> **Task requirements**:
**1.** List every web address that appears in the Pong thread.
**2.** Reproduce the stretch of the Pong thread from "lucasliunju · 2018-05-21T08:45:36Z" through "up and running.".

About the result of Pong #1

lucasliunju · 2018-05-21T08:45:36Z

Dear ronsailer,
I'm very sorry to trouble you. First, thanks for your contribution, and I am running the code on Pong and can not get a better result. So I want to ask whether you do this experiment.
I'm looking forward to your reply.

ronsailer · 2018-05-21T16:04:24Z

Hi Lucas, I'm glad to see that someone is using this code! :)

You're very welcome. What do you mean you can't get a better result. Better than what?
Unfortunately I haven't run the Pong experiment. This code came standard with Breakout and I did not try to run it on Pong. The only code that I ran Pong on is this: https://github.com/ikostrikov/pytorch-a2c-ppo-acktr

I think that in order to get this code working on Pong you have to readjust the network hyperparameters like the input size but it sounds to me like you've already got it up and running.

Just a heads-up: With the code as-is (as of yesterday), it will not run because I'm currently in the process of translating it from Theano to PyTorch and it's broken. It worked yesterday though before I started migrating it to PyTorch.

The original code can be found here: https://github.com/jeanharb/a2oc_delib but from my experience, it's outdated and can't immediately be executed after cloning it. You'll need to tinker a bit with the lasagne library and remove some stuff from there. I've written down the changes I had to do to get that code running:

Install the dependencies
Make sure that .theanorc has floatX=float32 configured
Lasagne is incompatible with the latest version of Theano. You need to manually edit it and change "from theano.tensor.signal import downsample" to "from theano.tensor.signal.pool import pool_2d" and then corresponding function calls, so instead of downsample.max_pool_2d you will now simply call pool_2d.

(Comment on the above: I'm not sure what I meant with it. If I meant Lasagne or Theano. I recall having to edit some import that was outdated in the Lasagne code)

Also, I'm currently "hard-coding" it to work on Gridworld (https://github.com/nadavbh12/gym-gridworld) which I've attached to this repo but I will eventually just add it to the requirements or properly include in the code, not the way it's currently being used. With "hard-coding" I mean things like the input size of the network, which, instead of using magic numbers, should be inferred from the environment that's being used (Pong, Breakout, Gridworld, etc.).

> **Data extract**:
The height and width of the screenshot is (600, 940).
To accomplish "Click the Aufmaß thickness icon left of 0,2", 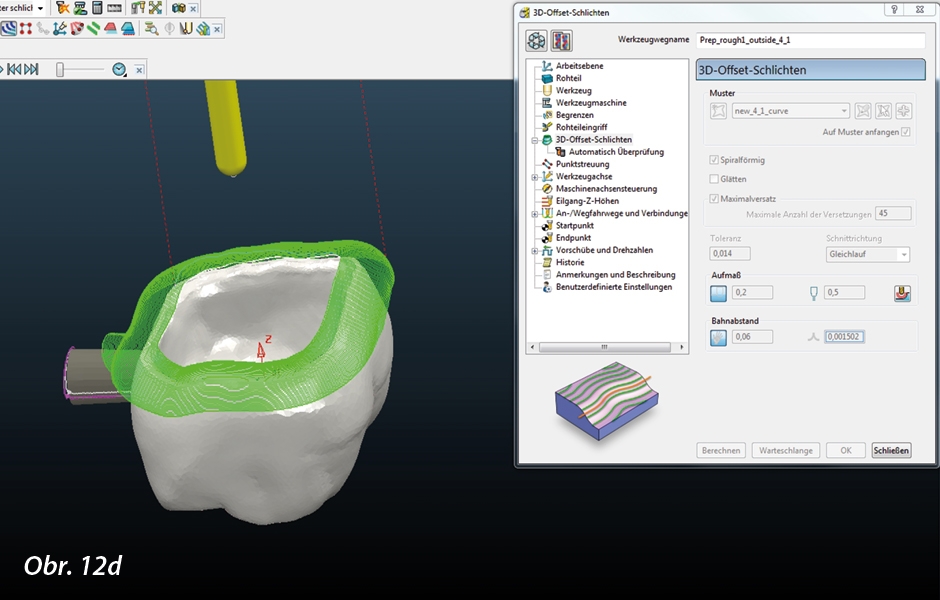I will point(717,293).
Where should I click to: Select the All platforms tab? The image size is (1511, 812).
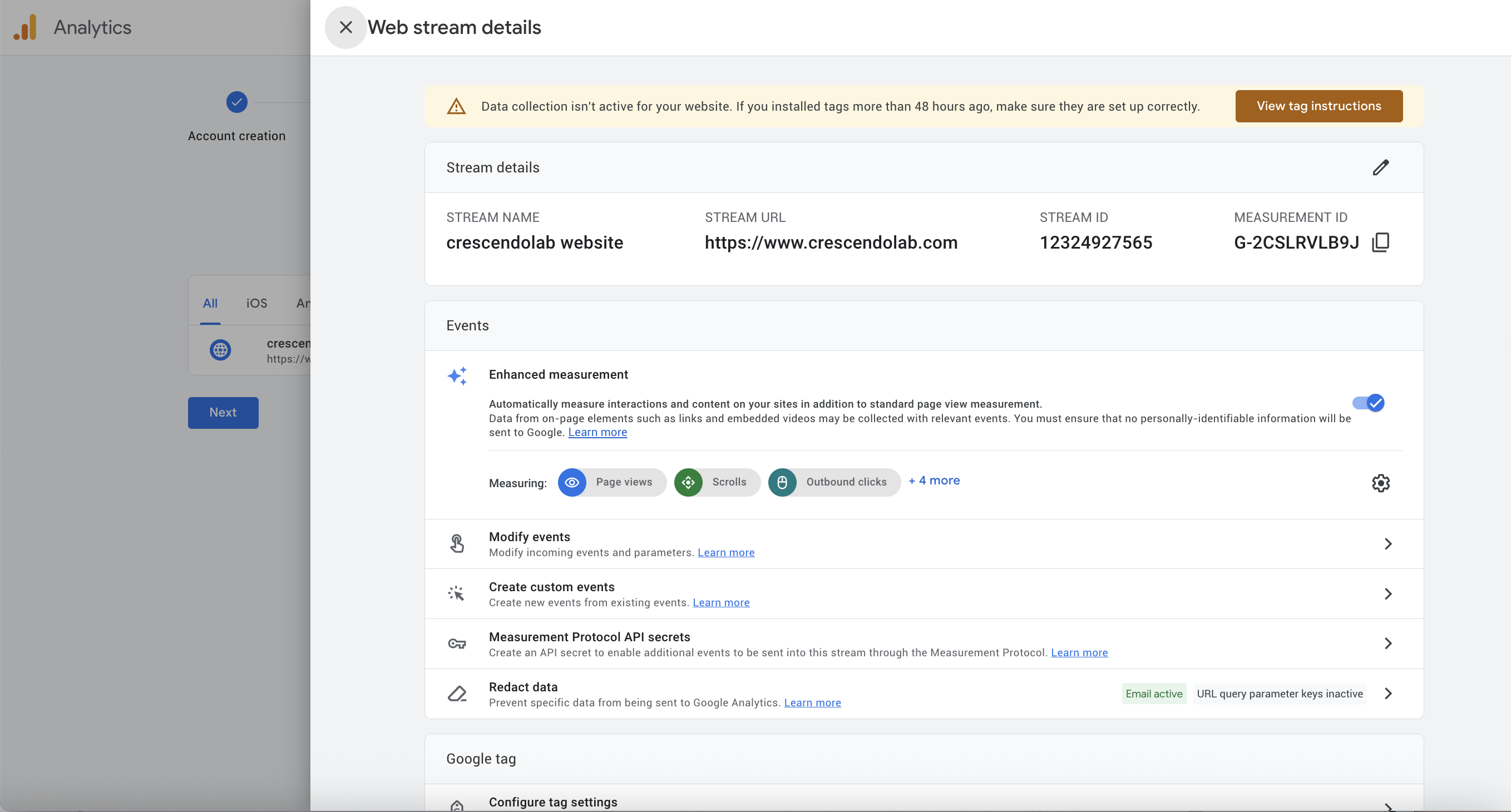tap(210, 303)
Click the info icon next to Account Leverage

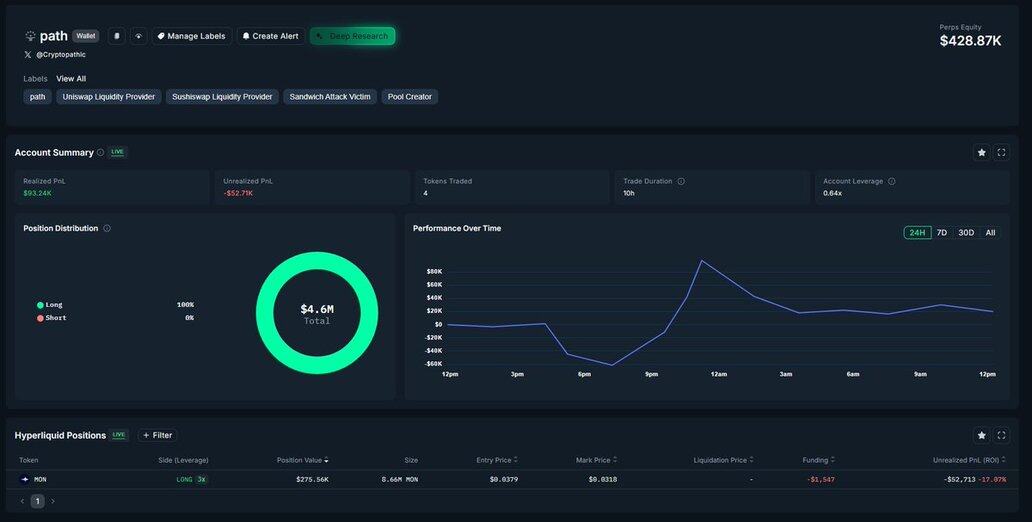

> **Written responses**:
**1.**
https://github.com/ikostrikov/pytorch-a2c-ppo-acktr
https://github.com/jeanharb/a2oc_delib
https://github.com/nadavbh12/gym-gridworld

**2.**
lucasliunju · 2018-05-21T08:45:36Z

Dear ronsailer,
I'm very sorry to trouble you. First, thanks for your contribution, and I am running the code on Pong and can not get a better result. So I want to ask whether you do this experiment.
I'm looking forward to your reply.

ronsailer · 2018-05-21T16:04:24Z

Hi Lucas, I'm glad to see that someone is using this code! :)

You're very welcome. What do you mean you can't get a better result. Better than what?
Unfortunately I haven't run the Pong experiment. This code came standard with Breakout and I did not try to run it on Pong. The only code that I ran Pong on is this: https://github.com/ikostrikov/pytorch-a2c-ppo-acktr

I think that in order to get this code working on Pong you have to readjust the network hyperparameters like the input size but it sounds to me like you've already got it up and running.